Am Walmendinger Horn unten im Wald gibt es reine Bikeabfahren, auf denen kaum einer läuft. Zafernalift und Stutzalpe


----------



## bikehike5 (30. Juli 2012)

berkel schrieb:


> (*) Wandererkommentare:
> - "Ihr seid aber schon mit der Bahn hoch?", "Nicht? Respekt!" (der Mann zog seine Kappe )
> - "Ihr seid heute Morgen schon auf der Kanzelwand gewesen? Aber mit der Bahn?", "Was, ihr seid selber hochgefahren? Für was trainiert ihr denn?" .
> - Eine ältere Frau (die wollte uns vorbei lassen, ich hatte eine Geste als "Vogel zeigen" interpretiert und mich schon auf einen Spruch eingestellt): "Wollt ihr von der Kuhgehrenalpe runter? Der Weg ist aber schwierig, die Kehren kann man nicht ausfahren und viele Wurzeln", "Letzte Woche sind da 2 Biker runter, der erste konnte gut fahren, der zweite hat ihn verflucht." , Wir: "Super, genau was wir suchen!"
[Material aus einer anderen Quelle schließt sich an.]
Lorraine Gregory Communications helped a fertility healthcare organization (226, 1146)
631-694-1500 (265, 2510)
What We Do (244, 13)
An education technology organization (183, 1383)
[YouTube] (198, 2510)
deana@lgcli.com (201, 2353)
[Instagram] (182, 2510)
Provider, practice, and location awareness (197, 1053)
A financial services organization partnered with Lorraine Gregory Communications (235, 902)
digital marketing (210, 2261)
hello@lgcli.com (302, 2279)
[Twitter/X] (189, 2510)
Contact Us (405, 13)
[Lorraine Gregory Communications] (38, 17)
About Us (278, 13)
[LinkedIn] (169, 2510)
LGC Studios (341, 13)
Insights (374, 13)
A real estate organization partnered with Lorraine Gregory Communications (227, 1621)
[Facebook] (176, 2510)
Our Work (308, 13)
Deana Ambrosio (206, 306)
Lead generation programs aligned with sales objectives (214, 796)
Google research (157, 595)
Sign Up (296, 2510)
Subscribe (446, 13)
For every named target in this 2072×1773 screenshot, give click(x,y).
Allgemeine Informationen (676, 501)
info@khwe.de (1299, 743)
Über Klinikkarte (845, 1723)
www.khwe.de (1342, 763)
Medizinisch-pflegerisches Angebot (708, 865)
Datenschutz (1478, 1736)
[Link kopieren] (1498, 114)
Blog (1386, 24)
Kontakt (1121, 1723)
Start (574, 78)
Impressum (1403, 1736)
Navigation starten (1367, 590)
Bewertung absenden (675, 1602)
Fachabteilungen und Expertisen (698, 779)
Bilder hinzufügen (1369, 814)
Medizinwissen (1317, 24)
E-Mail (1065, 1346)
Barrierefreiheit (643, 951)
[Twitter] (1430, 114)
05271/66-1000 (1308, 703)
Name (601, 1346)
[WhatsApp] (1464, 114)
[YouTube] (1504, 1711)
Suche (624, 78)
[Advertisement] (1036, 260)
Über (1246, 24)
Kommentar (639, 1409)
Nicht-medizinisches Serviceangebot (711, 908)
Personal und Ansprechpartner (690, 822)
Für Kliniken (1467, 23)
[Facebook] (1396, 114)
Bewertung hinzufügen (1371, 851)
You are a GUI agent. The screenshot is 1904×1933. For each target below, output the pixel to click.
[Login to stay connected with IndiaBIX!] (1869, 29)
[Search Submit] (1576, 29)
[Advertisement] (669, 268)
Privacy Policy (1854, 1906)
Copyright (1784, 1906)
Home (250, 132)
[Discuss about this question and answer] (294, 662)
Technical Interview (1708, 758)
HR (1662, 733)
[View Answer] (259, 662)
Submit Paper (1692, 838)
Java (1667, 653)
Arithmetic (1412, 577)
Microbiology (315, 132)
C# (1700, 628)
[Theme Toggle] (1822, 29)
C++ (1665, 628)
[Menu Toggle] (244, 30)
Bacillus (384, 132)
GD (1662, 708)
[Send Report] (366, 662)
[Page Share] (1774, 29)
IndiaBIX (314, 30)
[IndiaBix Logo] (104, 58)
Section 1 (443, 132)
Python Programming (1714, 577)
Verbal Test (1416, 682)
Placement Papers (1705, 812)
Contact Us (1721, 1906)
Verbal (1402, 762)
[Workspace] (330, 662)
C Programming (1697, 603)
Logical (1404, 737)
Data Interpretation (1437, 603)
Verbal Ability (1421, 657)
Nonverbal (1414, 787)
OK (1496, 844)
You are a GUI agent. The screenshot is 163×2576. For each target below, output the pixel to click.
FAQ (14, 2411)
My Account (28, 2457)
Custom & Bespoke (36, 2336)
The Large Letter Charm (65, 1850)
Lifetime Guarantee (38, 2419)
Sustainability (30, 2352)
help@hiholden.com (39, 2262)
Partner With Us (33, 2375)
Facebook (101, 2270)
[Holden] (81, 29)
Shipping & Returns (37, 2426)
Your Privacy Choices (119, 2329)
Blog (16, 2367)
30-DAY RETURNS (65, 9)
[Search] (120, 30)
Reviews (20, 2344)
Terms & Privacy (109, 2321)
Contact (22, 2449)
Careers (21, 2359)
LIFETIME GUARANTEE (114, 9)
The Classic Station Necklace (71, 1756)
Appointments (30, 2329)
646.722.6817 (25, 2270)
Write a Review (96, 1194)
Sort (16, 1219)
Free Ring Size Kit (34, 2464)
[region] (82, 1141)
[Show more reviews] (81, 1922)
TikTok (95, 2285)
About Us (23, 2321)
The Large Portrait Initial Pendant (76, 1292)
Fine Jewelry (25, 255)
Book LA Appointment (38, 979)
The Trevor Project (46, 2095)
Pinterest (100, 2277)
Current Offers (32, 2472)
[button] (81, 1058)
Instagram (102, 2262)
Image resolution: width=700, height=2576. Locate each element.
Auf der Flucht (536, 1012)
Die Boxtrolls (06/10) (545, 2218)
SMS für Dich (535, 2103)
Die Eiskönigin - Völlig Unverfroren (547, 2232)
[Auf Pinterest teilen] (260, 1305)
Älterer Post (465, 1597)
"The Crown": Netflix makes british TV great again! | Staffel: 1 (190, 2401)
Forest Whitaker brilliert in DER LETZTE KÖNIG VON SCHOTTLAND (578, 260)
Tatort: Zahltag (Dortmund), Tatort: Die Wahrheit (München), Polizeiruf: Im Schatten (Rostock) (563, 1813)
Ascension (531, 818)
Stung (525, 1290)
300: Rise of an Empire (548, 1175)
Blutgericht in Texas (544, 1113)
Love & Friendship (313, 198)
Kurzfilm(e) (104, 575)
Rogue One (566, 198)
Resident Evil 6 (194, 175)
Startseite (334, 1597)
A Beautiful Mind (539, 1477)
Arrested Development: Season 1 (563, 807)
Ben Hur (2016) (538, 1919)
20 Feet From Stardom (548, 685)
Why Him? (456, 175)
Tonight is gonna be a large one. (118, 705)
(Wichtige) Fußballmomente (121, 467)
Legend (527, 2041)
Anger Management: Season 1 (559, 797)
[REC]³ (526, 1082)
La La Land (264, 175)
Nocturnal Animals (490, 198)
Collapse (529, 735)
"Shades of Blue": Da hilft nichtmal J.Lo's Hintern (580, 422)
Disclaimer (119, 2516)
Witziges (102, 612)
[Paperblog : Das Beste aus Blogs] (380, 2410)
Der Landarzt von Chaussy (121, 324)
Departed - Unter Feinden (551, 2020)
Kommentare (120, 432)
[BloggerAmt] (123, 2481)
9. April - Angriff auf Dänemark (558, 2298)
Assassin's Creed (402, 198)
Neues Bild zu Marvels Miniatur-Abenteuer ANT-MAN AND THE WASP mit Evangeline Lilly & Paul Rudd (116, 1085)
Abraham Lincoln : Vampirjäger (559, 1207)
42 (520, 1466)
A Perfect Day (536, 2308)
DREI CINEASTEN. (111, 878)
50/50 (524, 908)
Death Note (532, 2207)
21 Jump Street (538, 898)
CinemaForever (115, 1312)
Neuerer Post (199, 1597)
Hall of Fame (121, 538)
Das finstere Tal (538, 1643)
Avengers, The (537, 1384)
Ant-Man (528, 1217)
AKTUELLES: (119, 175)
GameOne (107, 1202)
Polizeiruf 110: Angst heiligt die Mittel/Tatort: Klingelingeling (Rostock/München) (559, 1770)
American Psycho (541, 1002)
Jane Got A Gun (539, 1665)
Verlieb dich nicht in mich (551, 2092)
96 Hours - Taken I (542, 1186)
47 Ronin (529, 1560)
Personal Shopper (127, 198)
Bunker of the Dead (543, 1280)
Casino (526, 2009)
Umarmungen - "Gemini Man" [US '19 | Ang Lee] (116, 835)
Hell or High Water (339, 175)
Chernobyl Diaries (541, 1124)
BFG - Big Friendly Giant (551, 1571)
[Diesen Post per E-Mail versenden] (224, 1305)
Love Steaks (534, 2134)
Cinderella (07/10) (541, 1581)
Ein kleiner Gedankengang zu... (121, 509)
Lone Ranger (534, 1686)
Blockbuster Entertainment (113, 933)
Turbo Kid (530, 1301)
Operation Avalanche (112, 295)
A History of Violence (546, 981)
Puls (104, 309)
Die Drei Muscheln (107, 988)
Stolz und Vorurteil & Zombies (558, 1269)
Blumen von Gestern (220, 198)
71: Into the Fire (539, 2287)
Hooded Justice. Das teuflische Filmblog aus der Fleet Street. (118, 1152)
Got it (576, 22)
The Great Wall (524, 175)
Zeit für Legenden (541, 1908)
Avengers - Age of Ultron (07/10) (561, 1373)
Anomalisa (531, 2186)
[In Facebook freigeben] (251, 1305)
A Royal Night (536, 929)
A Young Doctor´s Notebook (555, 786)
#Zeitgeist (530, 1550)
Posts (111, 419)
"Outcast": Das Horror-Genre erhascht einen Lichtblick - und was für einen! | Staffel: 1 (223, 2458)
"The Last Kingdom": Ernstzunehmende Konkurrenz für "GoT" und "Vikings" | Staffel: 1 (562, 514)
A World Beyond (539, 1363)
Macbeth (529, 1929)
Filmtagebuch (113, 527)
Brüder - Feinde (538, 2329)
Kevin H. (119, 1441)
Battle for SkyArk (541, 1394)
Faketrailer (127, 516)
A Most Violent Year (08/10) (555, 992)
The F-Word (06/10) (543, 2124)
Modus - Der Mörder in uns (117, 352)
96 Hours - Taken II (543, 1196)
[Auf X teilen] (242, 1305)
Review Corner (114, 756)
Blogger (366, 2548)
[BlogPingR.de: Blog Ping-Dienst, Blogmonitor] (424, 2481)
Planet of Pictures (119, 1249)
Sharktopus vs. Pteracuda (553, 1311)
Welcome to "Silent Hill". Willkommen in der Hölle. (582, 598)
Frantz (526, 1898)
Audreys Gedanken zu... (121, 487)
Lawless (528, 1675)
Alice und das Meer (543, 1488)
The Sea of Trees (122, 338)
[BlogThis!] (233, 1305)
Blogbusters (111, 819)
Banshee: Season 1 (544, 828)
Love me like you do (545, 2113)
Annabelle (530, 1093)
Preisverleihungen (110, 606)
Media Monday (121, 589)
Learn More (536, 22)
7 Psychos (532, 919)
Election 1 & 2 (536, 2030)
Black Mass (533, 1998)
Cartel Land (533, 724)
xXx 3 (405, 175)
Wir sind am Freitag von der Schlappoldalm zur Kanzelwand und dann Kuhgehren: Ein Flut von Wanderern. Zwar kaum einer wirklich unfreundlich, aber doch einige mürrisch. Aber fahren konnt man bis zur Kuhgehren halt nicht wirklich in Ruhe. Die Wanderer-frequenz war einfach zu hoch. Und das unter der Woche. Einzige Lösung wohl: spät nachmittags den Uphill so timen, dass man erst ne Stunde nach der letzten bergfahrt in den Bereich der Bahnen kommt. Dann gehts wohl.

Grüße


----------



## MTB-News.de




----------



## ma.schino (9. August 2012)

Hallo Gemeinde!

Will nächste Woche zum ersten mal ins KWT. 
Natürlich sind singletrails das Ziel deshalb hier eine kurze Frage.
Würdet ihr diese Tour eher im oder entgegen dem Uhrzeigersinn fahren?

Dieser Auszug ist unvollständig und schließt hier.